Well, it certainly would not be a pivotal Phase 2 study in an asthma setting. We believe that the requirements for safety databases are going to be substantial, because while asthma is a debilitating disease, it is not generally being a fatal disease such as severe indications like oncology. So, that would not be the case. How we structure that Phase 2 and how close that first Phase 2 adheres to what would be -- what would look like a registrational study in Phase 3 so that would have matched the population and duration period et cetera versus maybe being shorter pilot study, that’s what we need to sort out. And we are working with the group of KOLs to really kneel that down. But there is really no chance we believe in even with severe asthma setting for any kind of accelerated pathways so to speak.
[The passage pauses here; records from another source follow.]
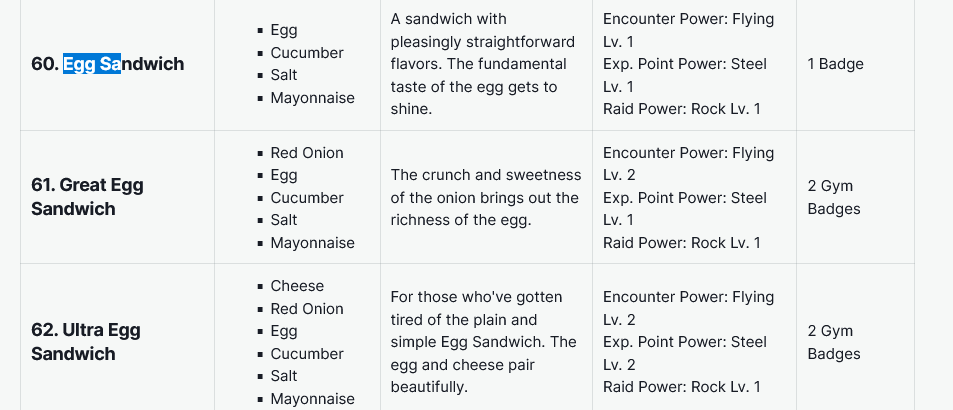Screen dimensions: 953x410
Task: Click the highlighted "Egg Sa" text selection
Action: point(91,64)
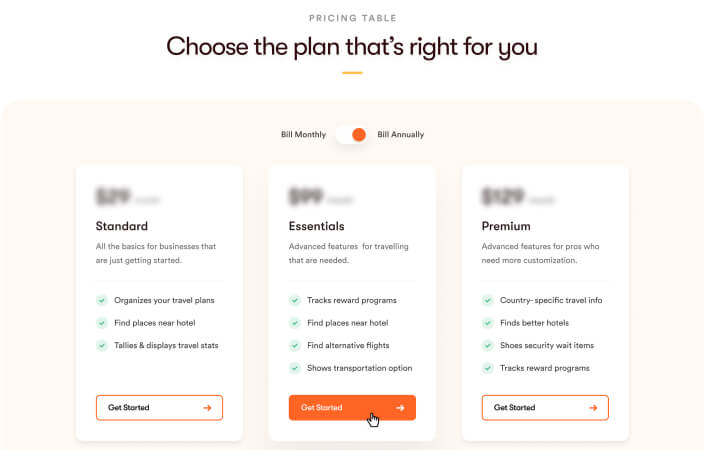The image size is (705, 450).
Task: Click the Bill Annually label
Action: point(400,134)

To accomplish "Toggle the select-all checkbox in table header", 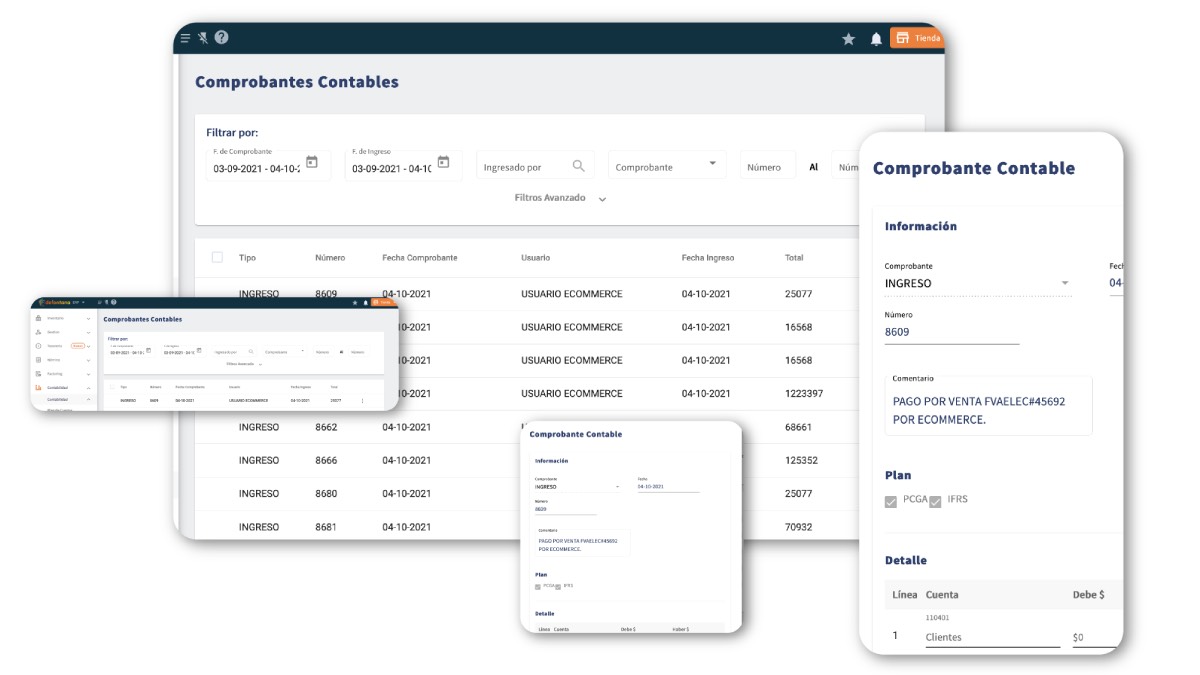I will tap(217, 257).
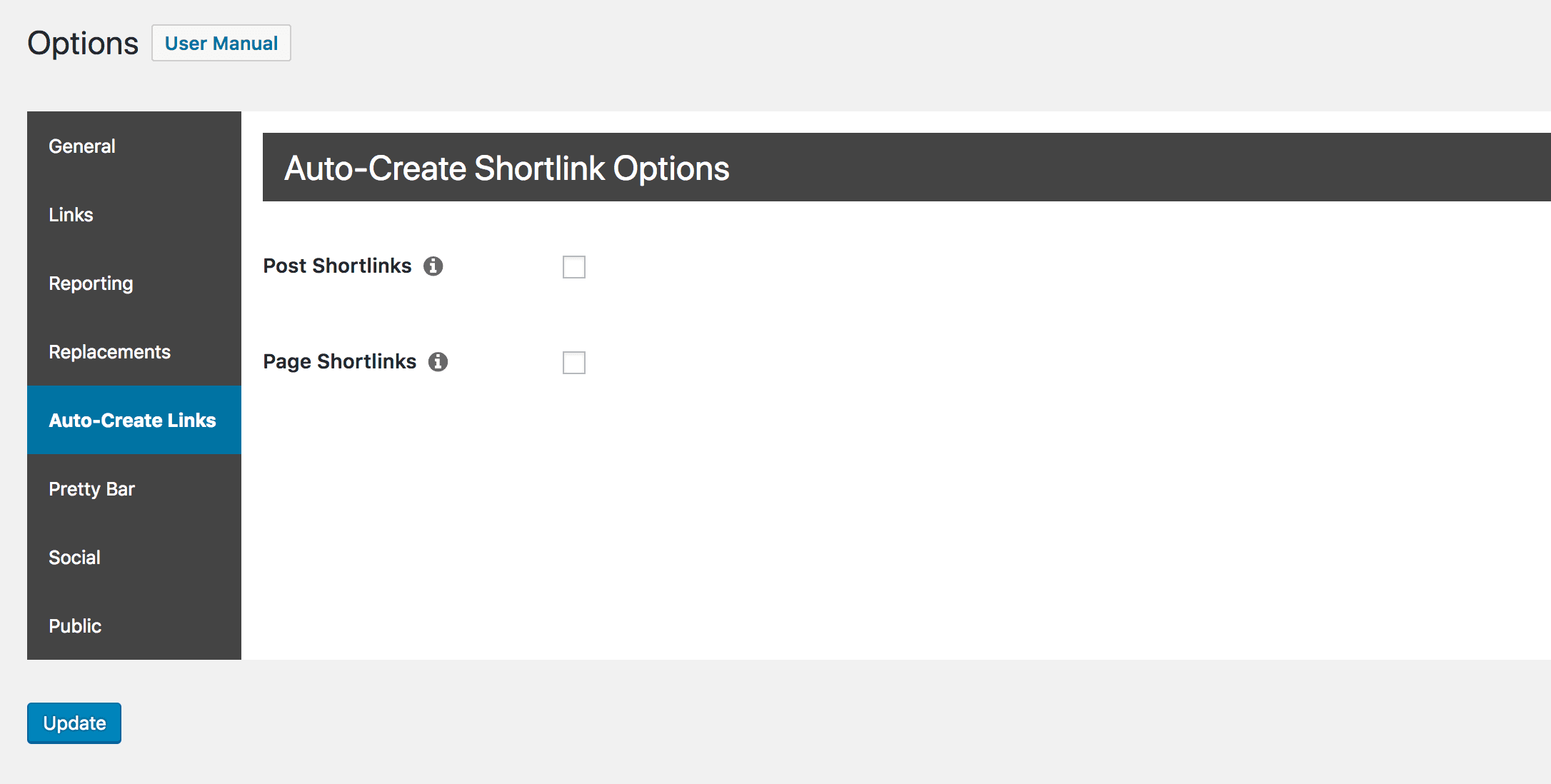Navigate to Links settings tab
The height and width of the screenshot is (784, 1551).
click(71, 214)
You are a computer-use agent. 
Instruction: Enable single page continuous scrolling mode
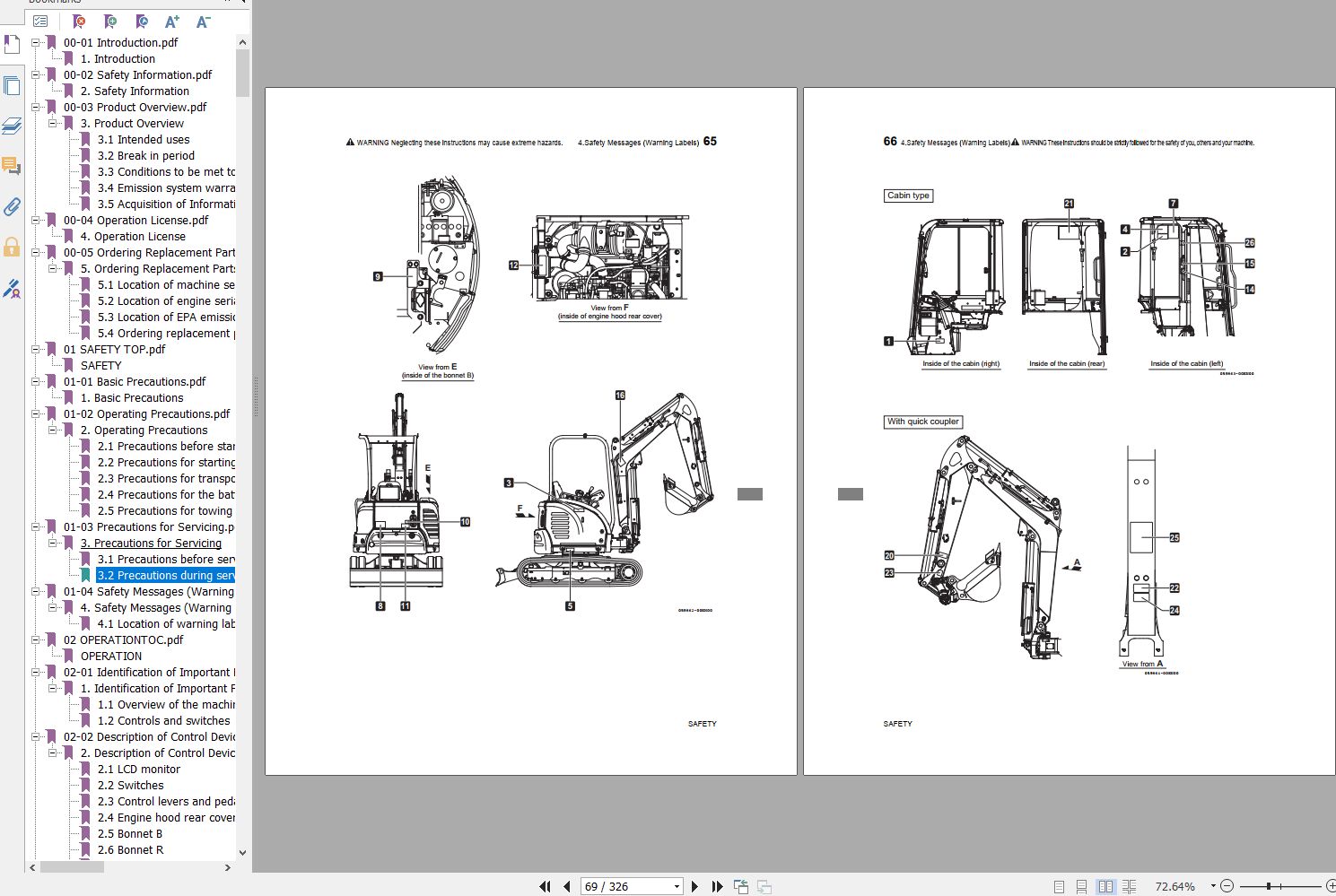1081,886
Chris Marai - Wedbush Securities

Okay, great. Thanks for taking my questions.

Bassil Dahiyat

Thank you very much.

Operator

Thank you. I’m showing no further questions in the queue. I’d like to hand the call back over to Bassil Dahiyat for closing remarks.

Bassil Dahiyat

Thank you very much. As I mentioned, 2014 has some exciting milestones for us to look forward to and we’re working very hard at Xencor to achieve those. And we expect to report first Phase 1a data on IgE levels from our XmAb7195 trial, as well as top-line data for XmAb5871 in our Phase 2a rheumatoid arthritis trial by the end of the year, in addition to launching the real development work, the IND-enabling development work for our first bispecific by middle of this year.

So thank you very, very much for joining Xencor’s inaugural earnings call. We are very excited by our newly mentioned public company status and we are very grateful for the support we received. Thank you very much. And I look forward to updating you again soon.

Operator

Ladies and gentlemen that does conclude today’s call. You may all disconnect. Have a good day everyone.